Antifibrotic activity of hesperidin against dimethylnitrosamine-induced liver fibrosis in rats.
Naunyn Schmiedebergs Arch Pharmacol. 2014 Jun ;387(6):559-67. Epub 2014 Mar 14. PMID: 24627177
Shimaa M Elshazly
Hepatic fibrosis is a significant health problem that may progress to cirrhosis and cancer. It may be caused by viruses or chemicals such as dimethylnitrosamine, which is used as a preservative in processed meats and industrial products.

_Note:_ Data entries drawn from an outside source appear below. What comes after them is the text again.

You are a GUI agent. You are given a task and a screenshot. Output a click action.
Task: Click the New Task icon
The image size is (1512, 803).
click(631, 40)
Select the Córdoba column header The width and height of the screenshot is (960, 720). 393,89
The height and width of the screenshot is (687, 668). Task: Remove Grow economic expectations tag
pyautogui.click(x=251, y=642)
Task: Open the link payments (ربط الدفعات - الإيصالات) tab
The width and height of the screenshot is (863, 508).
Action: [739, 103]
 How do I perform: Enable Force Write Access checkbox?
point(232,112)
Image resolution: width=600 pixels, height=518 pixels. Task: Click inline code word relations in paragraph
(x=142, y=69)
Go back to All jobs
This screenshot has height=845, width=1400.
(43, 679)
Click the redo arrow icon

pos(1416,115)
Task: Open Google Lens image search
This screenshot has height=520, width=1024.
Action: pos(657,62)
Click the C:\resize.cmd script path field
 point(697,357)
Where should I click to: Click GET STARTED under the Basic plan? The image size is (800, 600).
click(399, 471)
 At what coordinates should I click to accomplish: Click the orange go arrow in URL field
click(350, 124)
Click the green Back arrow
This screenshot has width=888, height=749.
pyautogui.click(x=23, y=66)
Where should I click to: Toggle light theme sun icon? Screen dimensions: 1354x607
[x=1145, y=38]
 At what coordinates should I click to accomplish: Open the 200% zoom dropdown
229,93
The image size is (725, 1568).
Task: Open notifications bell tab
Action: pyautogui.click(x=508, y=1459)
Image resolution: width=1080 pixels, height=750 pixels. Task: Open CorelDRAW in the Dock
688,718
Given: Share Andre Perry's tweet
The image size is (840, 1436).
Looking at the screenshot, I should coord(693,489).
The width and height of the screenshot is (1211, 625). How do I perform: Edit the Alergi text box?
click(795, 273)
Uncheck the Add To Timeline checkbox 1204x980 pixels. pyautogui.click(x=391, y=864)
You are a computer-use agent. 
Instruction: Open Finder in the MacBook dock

The present study was designed to investigate the antifibrotic effect of hesperidin (100 or 200 mg/kg, a flavanone glycoside with potent anti-inflammatory and antioxidant activities) against liver fibrosis in rats compared to silymarin (100 mg/kg). Liver fibrosis was induced in rats using dimethylnitrosamine (10 mg/kg/day, i.p.) three times per week on alternating days for 4 weeks. After 28 days, tissue and blood samples were collected to assess the protective effect of hesperidin. Dimethylnitrosamine caused liver fibrosis as evidenced by the elevation in the levels of serum alanine aminotransferase, aspartate aminotransferase, alkaline phosphatase, total and direct bilirubin, as well as hepatic malondialdehyde content, gene expression of inducible nitric oxide synthase,α-smooth muscle actin and caspase-3. In addition, dimethylnitrosamine caused a reduction in serum total protein, albumin and hepatic glutathione content. Treatment with hesperidin (100 or 200 mg/kg) successfully ameliorated the deleterious effects of dimethylnitrosamine on all tested parameters. Our study indicates a novel protective effect of hesperidin against dimethylnitrosamine-induced liver fibrosis. Interestingly, the protection evoked by hesperidin (200 mg/kg) was superior to that of the standard silymarin.